| Work instructions |
In full and without alteration, reproduce every record.

| Data listing |
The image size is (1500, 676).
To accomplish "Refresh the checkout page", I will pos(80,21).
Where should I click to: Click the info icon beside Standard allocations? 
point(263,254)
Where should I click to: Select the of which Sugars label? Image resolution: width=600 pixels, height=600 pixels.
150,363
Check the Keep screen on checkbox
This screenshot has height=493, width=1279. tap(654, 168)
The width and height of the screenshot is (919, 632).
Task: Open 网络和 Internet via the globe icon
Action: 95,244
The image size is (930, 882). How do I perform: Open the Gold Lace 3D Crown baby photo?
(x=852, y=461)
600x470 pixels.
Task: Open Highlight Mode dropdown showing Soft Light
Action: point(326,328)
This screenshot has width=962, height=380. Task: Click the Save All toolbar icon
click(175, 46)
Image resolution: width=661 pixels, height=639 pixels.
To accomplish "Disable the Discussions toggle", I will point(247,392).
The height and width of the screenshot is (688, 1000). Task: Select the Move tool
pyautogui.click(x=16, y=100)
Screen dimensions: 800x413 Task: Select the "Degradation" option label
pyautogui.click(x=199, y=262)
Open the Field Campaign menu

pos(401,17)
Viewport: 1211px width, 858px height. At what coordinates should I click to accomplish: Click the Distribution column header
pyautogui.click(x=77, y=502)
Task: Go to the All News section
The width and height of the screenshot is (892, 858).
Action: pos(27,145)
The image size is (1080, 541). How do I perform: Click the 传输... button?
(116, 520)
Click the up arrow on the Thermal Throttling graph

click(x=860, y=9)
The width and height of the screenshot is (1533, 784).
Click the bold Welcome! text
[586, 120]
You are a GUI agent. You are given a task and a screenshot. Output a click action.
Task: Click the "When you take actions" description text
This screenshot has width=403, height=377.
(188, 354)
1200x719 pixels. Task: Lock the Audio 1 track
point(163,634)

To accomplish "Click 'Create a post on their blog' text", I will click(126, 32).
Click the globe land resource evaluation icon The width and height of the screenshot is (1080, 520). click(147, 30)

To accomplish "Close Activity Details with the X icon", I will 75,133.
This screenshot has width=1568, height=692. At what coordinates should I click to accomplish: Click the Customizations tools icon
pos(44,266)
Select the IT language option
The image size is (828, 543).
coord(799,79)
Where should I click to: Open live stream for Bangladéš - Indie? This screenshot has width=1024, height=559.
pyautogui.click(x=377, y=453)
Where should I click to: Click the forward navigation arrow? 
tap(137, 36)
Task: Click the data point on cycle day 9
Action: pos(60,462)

| Output for this task |
The image size is (1500, 676).
To accomplish "Refresh the checkout page", I will pos(80,21).
Where should I click to: Click the info icon beside Standard allocations? 
point(263,254)
Where should I click to: Select the of which Sugars label? Image resolution: width=600 pixels, height=600 pixels.
150,363
Check the Keep screen on checkbox
This screenshot has height=493, width=1279. tap(654, 168)
The width and height of the screenshot is (919, 632).
Task: Open 网络和 Internet via the globe icon
Action: 95,244
The image size is (930, 882). How do I perform: Open the Gold Lace 3D Crown baby photo?
(x=852, y=461)
600x470 pixels.
Task: Open Highlight Mode dropdown showing Soft Light
Action: point(326,328)
This screenshot has width=962, height=380. Task: Click the Save All toolbar icon
click(175, 46)
Image resolution: width=661 pixels, height=639 pixels.
To accomplish "Disable the Discussions toggle", I will point(247,392).
The height and width of the screenshot is (688, 1000). Task: Select the Move tool
pyautogui.click(x=16, y=100)
Screen dimensions: 800x413 Task: Select the "Degradation" option label
pyautogui.click(x=199, y=262)
Open the Field Campaign menu

pos(401,17)
Viewport: 1211px width, 858px height. At what coordinates should I click to accomplish: Click the Distribution column header
pyautogui.click(x=77, y=502)
Task: Go to the All News section
The width and height of the screenshot is (892, 858).
Action: pos(27,145)
The image size is (1080, 541). How do I perform: Click the 传输... button?
(116, 520)
Click the up arrow on the Thermal Throttling graph

click(x=860, y=9)
The width and height of the screenshot is (1533, 784).
Click the bold Welcome! text
[586, 120]
You are a GUI agent. You are given a task and a screenshot. Output a click action.
Task: Click the "When you take actions" description text
This screenshot has width=403, height=377.
(188, 354)
1200x719 pixels. Task: Lock the Audio 1 track
point(163,634)

To accomplish "Click 'Create a post on their blog' text", I will click(126, 32).
Click the globe land resource evaluation icon The width and height of the screenshot is (1080, 520). click(147, 30)

To accomplish "Close Activity Details with the X icon", I will 75,133.
This screenshot has width=1568, height=692. At what coordinates should I click to accomplish: Click the Customizations tools icon
pos(44,266)
Select the IT language option
The image size is (828, 543).
coord(799,79)
Where should I click to: Open live stream for Bangladéš - Indie? This screenshot has width=1024, height=559.
pyautogui.click(x=377, y=453)
Where should I click to: Click the forward navigation arrow? 
tap(137, 36)
Task: Click the data point on cycle day 9
Action: pos(60,462)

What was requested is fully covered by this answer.